For these tests, we grouped the four barrenground genomes from Bluenose
and Qamanirjuaq as they show no differentiation and testing them
separately made no difference to the results. The four boreal caribou
genomes from Ontario and Manitoba were run separately as these do show
differentiation and grouping them did affect the outcome. We focussed on
using these tests to investigate 1) the amount of barrenground
introgression into eastern migratory caribou in Ontario/Manitoba and
Quebec/Labrador (f3, f4 and f4-ratio tests) separately as they have
non-overlapping ranges, 2) introgression between eastern migratory
caribou in Ontario/Manitoba and Quebec/Labrador (f4 test), 3)
introgression between boreal caribou of NAL origin and the mountain
caribou (f4 and f4-ratio tests for significant populations), and 4)
introgression between boreal caribou of NAL origin and the Northwest
Territories boreal caribou of BEL origin (f4 and f4-ratio tests), since
our goal was to investigate the potential role of adaptive introgression
in leading to parallel evolution.
We first investigated introgression from barrenground into the Manitoba
and Ontario boreal populations (f4 test), and due to its current
geographic isolation and low levels of introgression from the
barrenground lineage, we used Ignace as the representative NAL boreal
population. Similarly, to investigate introgression from the NAL into
the BEL, we used the Grant’s caribou as the sister group as these showed
the least amount of introgression from the NAL lineage (f4 test). In the
tests to investigate BEL introgression into the boreal caribou of NAL
origin, we used eastern migratory Quebec/Labrador caribou as the sister
group which had the lowest introgression from the BEL (f3, f4 and
f4-ratio tests). For the full set up our tests, see Supporting
Information.
To investigate patterns of introgression across the genome we used the
programme Dsuit (Malinsky, Matschiner, & Svardal, 2019). The
Dinvestigate function can be used to calculate introgression in windows
across the genome, and this was used to calculate the fDand fDM statistics (Malinsky et al., 2015) for sliding
windows of 1,000 SNPs incremented by 250 SNPs across the genome. We used
this programme to investigate introgression between NAL boreal caribou
and the mountain caribou as well as between NAL boreal caribou and BEL
boreal caribou to further investigate the process of parallel evolution.
Again, we used Ignace as the representative NAL boreal population and as
it is the most geographically isolated and has low levels of
introgression from BEL. Similarly, we found Grant’s caribou to show the
lowest levels of introgression from the NAL and so we used them as the
sister group into the BEL boreal and Columbia North caribou. The Sitka
deer was still used as the outgroup in all tests.

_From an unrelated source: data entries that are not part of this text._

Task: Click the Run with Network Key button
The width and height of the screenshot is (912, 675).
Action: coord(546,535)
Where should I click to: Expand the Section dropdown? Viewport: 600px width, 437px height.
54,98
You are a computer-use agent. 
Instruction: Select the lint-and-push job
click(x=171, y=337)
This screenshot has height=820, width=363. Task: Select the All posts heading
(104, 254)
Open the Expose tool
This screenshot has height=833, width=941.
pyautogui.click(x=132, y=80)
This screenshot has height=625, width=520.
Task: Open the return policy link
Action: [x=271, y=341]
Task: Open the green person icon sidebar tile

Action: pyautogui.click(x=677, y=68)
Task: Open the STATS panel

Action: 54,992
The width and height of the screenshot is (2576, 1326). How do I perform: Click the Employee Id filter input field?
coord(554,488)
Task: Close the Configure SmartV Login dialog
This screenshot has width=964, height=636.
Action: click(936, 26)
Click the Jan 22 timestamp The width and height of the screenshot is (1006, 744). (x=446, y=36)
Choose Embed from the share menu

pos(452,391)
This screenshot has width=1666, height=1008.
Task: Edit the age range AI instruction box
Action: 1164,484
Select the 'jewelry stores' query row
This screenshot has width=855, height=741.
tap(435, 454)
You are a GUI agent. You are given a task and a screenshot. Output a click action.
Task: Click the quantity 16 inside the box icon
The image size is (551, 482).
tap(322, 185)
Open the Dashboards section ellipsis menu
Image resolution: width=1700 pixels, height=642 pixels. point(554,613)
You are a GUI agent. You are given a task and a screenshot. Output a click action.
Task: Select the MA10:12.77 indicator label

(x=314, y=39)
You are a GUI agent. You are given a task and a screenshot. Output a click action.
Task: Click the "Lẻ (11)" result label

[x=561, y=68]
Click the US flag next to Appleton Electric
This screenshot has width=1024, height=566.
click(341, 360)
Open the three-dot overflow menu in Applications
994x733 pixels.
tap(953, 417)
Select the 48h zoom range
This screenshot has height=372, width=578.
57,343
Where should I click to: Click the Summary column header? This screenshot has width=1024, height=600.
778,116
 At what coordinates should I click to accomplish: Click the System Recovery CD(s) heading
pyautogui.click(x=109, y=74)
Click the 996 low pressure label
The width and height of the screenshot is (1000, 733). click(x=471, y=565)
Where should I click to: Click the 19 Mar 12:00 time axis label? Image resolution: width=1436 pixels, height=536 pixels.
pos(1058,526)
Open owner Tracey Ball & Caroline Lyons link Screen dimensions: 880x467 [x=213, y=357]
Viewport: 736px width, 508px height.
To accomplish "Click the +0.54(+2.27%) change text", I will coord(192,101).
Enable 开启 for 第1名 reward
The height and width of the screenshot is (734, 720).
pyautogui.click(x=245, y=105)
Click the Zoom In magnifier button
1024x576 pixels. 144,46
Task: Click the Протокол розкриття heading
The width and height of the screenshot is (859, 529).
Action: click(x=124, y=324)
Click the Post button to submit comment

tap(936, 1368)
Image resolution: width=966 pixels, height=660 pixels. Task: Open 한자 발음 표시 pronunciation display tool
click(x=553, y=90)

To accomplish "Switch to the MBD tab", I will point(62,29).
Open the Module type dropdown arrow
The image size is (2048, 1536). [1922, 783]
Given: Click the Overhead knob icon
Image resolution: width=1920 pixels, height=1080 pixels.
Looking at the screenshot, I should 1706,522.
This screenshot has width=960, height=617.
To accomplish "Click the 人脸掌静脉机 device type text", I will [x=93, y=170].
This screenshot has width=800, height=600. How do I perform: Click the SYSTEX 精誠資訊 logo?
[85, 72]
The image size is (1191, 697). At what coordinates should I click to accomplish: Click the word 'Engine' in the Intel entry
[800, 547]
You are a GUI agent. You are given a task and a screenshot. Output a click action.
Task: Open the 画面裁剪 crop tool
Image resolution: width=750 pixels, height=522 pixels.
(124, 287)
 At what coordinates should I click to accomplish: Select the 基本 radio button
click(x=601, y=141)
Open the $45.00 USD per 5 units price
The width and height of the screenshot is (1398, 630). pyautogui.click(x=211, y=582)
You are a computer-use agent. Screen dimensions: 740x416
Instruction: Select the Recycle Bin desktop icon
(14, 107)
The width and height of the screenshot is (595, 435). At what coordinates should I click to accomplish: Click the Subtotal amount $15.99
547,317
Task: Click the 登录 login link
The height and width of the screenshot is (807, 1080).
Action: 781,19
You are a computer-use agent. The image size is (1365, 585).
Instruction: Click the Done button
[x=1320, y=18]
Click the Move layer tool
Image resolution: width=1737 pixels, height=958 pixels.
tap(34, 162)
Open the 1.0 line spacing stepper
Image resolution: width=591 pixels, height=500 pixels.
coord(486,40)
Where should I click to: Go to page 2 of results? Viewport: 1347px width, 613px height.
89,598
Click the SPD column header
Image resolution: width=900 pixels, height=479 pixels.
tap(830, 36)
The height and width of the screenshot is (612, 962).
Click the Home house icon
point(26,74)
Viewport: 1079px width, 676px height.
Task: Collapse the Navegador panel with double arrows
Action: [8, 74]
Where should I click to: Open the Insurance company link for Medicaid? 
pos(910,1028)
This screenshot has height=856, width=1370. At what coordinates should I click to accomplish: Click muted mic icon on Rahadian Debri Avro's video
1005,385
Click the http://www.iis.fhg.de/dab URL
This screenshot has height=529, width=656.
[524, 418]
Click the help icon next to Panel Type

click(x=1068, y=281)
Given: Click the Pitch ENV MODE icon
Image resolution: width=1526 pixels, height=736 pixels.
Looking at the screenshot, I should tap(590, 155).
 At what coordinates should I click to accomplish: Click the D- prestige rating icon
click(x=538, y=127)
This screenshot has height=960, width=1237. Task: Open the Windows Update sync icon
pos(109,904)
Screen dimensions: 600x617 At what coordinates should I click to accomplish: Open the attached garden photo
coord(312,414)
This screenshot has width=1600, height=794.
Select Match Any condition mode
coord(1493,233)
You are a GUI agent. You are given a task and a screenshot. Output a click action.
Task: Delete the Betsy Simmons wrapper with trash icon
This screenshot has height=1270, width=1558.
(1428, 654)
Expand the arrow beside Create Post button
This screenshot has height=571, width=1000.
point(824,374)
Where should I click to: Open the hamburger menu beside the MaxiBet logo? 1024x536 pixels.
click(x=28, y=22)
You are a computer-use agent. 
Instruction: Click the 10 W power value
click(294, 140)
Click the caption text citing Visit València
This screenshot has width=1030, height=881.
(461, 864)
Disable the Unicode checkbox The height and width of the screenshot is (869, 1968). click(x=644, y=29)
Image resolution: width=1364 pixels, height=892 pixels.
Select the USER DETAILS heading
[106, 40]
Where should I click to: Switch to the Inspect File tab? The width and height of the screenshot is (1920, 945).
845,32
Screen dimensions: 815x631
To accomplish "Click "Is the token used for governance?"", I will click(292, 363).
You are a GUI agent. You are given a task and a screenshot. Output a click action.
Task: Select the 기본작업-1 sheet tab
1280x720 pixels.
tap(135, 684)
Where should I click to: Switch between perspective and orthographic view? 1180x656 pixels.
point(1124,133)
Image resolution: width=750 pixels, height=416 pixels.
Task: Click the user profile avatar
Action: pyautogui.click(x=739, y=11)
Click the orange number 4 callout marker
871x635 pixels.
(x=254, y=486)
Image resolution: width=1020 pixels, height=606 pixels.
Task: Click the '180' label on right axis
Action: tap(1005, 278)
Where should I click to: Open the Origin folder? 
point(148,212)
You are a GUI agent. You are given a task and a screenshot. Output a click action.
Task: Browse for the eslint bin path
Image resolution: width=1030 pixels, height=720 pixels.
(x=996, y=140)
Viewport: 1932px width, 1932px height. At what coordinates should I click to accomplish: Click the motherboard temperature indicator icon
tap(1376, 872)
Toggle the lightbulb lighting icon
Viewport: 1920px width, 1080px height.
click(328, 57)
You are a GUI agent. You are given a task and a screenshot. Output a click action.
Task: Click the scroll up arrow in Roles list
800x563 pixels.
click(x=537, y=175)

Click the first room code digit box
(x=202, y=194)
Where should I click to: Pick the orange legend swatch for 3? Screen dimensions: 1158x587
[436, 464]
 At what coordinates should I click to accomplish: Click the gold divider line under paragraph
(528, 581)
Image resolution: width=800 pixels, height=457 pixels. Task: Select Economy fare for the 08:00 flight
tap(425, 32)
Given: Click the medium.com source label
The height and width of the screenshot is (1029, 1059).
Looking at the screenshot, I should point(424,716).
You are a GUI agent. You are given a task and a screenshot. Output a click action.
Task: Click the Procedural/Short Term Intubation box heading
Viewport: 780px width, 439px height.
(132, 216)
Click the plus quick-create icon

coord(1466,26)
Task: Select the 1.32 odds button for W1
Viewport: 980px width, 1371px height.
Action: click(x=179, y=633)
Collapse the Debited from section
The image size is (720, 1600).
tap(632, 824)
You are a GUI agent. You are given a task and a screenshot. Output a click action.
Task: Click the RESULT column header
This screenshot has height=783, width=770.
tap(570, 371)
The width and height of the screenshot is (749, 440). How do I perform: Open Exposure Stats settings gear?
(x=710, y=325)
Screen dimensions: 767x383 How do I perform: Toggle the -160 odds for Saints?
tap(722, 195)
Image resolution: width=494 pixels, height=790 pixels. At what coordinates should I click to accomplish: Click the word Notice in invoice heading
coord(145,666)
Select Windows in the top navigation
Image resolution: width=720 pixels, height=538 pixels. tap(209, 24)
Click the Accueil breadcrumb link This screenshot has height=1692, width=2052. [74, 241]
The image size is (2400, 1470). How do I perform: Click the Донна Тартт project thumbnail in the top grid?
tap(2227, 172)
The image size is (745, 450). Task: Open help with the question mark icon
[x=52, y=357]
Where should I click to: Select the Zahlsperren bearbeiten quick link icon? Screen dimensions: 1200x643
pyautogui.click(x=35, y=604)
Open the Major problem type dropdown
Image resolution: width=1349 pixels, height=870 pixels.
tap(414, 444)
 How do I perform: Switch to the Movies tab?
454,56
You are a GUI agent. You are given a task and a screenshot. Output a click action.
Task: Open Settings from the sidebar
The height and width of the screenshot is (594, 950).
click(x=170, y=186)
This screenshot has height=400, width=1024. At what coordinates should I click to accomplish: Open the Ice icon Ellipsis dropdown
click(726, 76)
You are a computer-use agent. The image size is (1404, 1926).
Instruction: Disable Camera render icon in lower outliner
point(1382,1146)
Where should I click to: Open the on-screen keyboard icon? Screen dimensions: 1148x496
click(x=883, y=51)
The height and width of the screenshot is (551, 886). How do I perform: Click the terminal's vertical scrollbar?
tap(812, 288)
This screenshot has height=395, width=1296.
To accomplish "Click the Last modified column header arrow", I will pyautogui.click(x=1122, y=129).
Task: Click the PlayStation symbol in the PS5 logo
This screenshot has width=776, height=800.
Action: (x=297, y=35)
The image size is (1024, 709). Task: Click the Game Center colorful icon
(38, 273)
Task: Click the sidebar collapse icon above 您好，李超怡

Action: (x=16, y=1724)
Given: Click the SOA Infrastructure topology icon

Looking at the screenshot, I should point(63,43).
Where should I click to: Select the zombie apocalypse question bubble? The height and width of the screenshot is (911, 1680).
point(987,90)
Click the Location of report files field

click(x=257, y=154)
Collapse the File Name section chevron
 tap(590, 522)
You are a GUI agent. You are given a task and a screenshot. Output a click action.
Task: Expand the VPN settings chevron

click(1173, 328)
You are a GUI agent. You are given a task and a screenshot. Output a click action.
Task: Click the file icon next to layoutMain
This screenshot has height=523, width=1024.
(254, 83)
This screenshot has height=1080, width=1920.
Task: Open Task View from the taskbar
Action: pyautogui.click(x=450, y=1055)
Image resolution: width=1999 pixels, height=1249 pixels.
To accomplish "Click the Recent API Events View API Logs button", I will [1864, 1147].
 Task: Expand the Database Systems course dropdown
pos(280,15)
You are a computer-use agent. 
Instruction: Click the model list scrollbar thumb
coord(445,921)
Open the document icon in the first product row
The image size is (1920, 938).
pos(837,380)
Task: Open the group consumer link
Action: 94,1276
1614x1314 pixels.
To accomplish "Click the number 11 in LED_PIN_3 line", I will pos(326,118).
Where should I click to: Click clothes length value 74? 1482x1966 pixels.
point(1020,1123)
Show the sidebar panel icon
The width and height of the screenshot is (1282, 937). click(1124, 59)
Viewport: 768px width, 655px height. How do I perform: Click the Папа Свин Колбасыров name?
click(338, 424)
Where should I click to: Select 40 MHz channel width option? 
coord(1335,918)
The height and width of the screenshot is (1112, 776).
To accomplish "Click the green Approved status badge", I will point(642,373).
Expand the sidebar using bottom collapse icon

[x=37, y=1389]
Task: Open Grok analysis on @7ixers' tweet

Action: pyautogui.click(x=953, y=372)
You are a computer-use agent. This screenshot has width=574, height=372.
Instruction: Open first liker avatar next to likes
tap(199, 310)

To further investigate the potential role of adaptive introgression in
the parallel evolution of the BEL boreal caribou (see Results) we
investigated the gene composition of the most introgressed regions
within the BEL boreal caribou identified as having originated from
Ignace. We compared these to the most introgressed regions from Ignace
into all mountain populations as adaptive introgression is unlikely to
have played a role in the parallel evolution of these populations due to
the uncovered patterns of introgression (see Results). To do this, we
extracted the sequences for all regions across the genome with an
fDM score over 0.2 (as it is the most conservative
statistic) using Bedtools 2.29 (Quinlan & Hall, 2010). To make sure the
sister group used in the set-up of the test didn’t bias the results, we
only included regions that were flagged as highly introgressed from the
NAL group when using both Grant’s and Peary caribou as the sister group.
We used the command line version of BLAST 2.6 (Altschul, Gish, Miller,
Myers, & Lipman, 1990) to search for the genes present in these
introgressed regions and genes with mRNA or predicted mRNA hits in at
least two species and with an E score of 0.